Return the records verbatim.

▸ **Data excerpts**
=====

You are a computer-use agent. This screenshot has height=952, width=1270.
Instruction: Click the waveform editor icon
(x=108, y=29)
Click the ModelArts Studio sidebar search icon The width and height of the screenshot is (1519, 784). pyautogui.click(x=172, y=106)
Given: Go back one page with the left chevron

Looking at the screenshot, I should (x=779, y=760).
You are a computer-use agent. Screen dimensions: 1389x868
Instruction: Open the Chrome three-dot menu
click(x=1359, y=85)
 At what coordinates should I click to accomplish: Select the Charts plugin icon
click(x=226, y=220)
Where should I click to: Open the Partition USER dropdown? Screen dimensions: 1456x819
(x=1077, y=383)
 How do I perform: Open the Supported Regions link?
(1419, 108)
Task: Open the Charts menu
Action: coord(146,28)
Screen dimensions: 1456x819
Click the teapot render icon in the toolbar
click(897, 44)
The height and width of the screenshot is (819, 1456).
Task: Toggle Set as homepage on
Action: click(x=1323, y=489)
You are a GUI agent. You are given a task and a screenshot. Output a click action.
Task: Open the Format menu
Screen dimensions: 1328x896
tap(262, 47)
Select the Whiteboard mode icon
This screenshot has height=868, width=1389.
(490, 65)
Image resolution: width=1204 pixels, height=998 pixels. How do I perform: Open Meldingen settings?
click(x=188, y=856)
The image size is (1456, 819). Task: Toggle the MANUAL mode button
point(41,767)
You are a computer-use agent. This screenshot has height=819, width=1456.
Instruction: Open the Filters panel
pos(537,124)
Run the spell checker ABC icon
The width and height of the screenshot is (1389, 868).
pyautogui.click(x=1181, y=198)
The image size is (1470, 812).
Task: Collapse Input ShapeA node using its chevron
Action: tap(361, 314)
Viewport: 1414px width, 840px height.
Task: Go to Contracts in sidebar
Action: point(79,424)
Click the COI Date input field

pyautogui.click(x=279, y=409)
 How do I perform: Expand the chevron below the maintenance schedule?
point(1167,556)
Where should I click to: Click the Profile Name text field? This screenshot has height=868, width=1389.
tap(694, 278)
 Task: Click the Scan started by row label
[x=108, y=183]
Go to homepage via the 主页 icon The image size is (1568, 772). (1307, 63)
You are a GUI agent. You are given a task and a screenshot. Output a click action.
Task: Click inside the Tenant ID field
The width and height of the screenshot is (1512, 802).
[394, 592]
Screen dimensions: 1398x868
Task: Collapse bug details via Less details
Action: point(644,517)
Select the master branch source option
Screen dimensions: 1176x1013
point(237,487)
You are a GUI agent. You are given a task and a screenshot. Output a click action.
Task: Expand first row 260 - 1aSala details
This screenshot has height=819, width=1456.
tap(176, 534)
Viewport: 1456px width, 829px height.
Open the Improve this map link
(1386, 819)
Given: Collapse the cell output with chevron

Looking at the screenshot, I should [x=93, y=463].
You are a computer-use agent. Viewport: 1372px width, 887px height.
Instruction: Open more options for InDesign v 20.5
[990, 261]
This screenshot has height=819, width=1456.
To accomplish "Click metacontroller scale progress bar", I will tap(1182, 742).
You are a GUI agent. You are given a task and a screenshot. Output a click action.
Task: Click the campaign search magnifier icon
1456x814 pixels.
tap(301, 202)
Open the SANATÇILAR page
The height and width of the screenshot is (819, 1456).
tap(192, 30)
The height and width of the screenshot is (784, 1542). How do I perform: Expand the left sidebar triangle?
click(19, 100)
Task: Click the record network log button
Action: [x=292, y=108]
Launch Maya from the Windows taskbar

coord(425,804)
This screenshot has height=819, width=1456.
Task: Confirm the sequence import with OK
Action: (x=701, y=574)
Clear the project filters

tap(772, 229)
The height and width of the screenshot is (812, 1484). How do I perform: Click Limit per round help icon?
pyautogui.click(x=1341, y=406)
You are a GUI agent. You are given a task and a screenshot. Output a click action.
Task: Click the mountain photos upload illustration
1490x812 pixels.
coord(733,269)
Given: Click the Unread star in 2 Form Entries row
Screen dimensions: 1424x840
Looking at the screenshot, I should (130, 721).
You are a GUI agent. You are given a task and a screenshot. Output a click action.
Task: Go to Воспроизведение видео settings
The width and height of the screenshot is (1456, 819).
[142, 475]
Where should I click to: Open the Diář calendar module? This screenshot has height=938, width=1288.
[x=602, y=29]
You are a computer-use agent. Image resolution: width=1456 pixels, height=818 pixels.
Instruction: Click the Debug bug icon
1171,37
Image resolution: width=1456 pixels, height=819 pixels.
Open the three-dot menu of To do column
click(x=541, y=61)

=====

▸ **Worked solution**
You are a computer-use agent. This screenshot has height=952, width=1270.
Instruction: Click the waveform editor icon
(x=108, y=29)
Click the ModelArts Studio sidebar search icon The width and height of the screenshot is (1519, 784). pyautogui.click(x=172, y=106)
Given: Go back one page with the left chevron

Looking at the screenshot, I should (x=779, y=760).
You are a computer-use agent. Screen dimensions: 1389x868
Instruction: Open the Chrome three-dot menu
click(x=1359, y=85)
 At what coordinates should I click to accomplish: Select the Charts plugin icon
click(x=226, y=220)
Where should I click to: Open the Partition USER dropdown? Screen dimensions: 1456x819
(x=1077, y=383)
 How do I perform: Open the Supported Regions link?
(1419, 108)
Task: Open the Charts menu
Action: coord(146,28)
Screen dimensions: 1456x819
Click the teapot render icon in the toolbar
click(897, 44)
The height and width of the screenshot is (819, 1456).
Task: Toggle Set as homepage on
Action: click(x=1323, y=489)
You are a GUI agent. You are given a task and a screenshot. Output a click action.
Task: Open the Format menu
Screen dimensions: 1328x896
tap(262, 47)
Select the Whiteboard mode icon
This screenshot has height=868, width=1389.
(490, 65)
Image resolution: width=1204 pixels, height=998 pixels. How do I perform: Open Meldingen settings?
click(x=188, y=856)
The image size is (1456, 819). Task: Toggle the MANUAL mode button
point(41,767)
You are a computer-use agent. This screenshot has height=819, width=1456.
Instruction: Open the Filters panel
pos(537,124)
Run the spell checker ABC icon
The width and height of the screenshot is (1389, 868).
pyautogui.click(x=1181, y=198)
The image size is (1470, 812).
Task: Collapse Input ShapeA node using its chevron
Action: tap(361, 314)
Viewport: 1414px width, 840px height.
Task: Go to Contracts in sidebar
Action: point(79,424)
Click the COI Date input field

pyautogui.click(x=279, y=409)
 How do I perform: Expand the chevron below the maintenance schedule?
point(1167,556)
Where should I click to: Click the Profile Name text field? This screenshot has height=868, width=1389.
tap(694, 278)
 Task: Click the Scan started by row label
[x=108, y=183]
Go to homepage via the 主页 icon The image size is (1568, 772). (1307, 63)
You are a GUI agent. You are given a task and a screenshot. Output a click action.
Task: Click inside the Tenant ID field
The width and height of the screenshot is (1512, 802).
[394, 592]
Screen dimensions: 1398x868
Task: Collapse bug details via Less details
Action: point(644,517)
Select the master branch source option
Screen dimensions: 1176x1013
point(237,487)
You are a GUI agent. You are given a task and a screenshot. Output a click action.
Task: Expand first row 260 - 1aSala details
This screenshot has height=819, width=1456.
tap(176, 534)
Viewport: 1456px width, 829px height.
Open the Improve this map link
(1386, 819)
Given: Collapse the cell output with chevron

Looking at the screenshot, I should [x=93, y=463].
You are a computer-use agent. Viewport: 1372px width, 887px height.
Instruction: Open more options for InDesign v 20.5
[990, 261]
This screenshot has height=819, width=1456.
To accomplish "Click metacontroller scale progress bar", I will tap(1182, 742).
You are a GUI agent. You are given a task and a screenshot. Output a click action.
Task: Click the campaign search magnifier icon
1456x814 pixels.
tap(301, 202)
Open the SANATÇILAR page
The height and width of the screenshot is (819, 1456).
tap(192, 30)
The height and width of the screenshot is (784, 1542). How do I perform: Expand the left sidebar triangle?
click(19, 100)
Task: Click the record network log button
Action: [x=292, y=108]
Launch Maya from the Windows taskbar

coord(425,804)
This screenshot has height=819, width=1456.
Task: Confirm the sequence import with OK
Action: (x=701, y=574)
Clear the project filters

tap(772, 229)
The height and width of the screenshot is (812, 1484). How do I perform: Click Limit per round help icon?
pyautogui.click(x=1341, y=406)
You are a GUI agent. You are given a task and a screenshot. Output a click action.
Task: Click the mountain photos upload illustration
1490x812 pixels.
coord(733,269)
Given: Click the Unread star in 2 Form Entries row
Screen dimensions: 1424x840
Looking at the screenshot, I should (130, 721).
You are a GUI agent. You are given a task and a screenshot. Output a click action.
Task: Go to Воспроизведение видео settings
The width and height of the screenshot is (1456, 819).
[142, 475]
Where should I click to: Open the Diář calendar module? This screenshot has height=938, width=1288.
[x=602, y=29]
You are a computer-use agent. Image resolution: width=1456 pixels, height=818 pixels.
Instruction: Click the Debug bug icon
1171,37
Image resolution: width=1456 pixels, height=819 pixels.
Open the three-dot menu of To do column
click(x=541, y=61)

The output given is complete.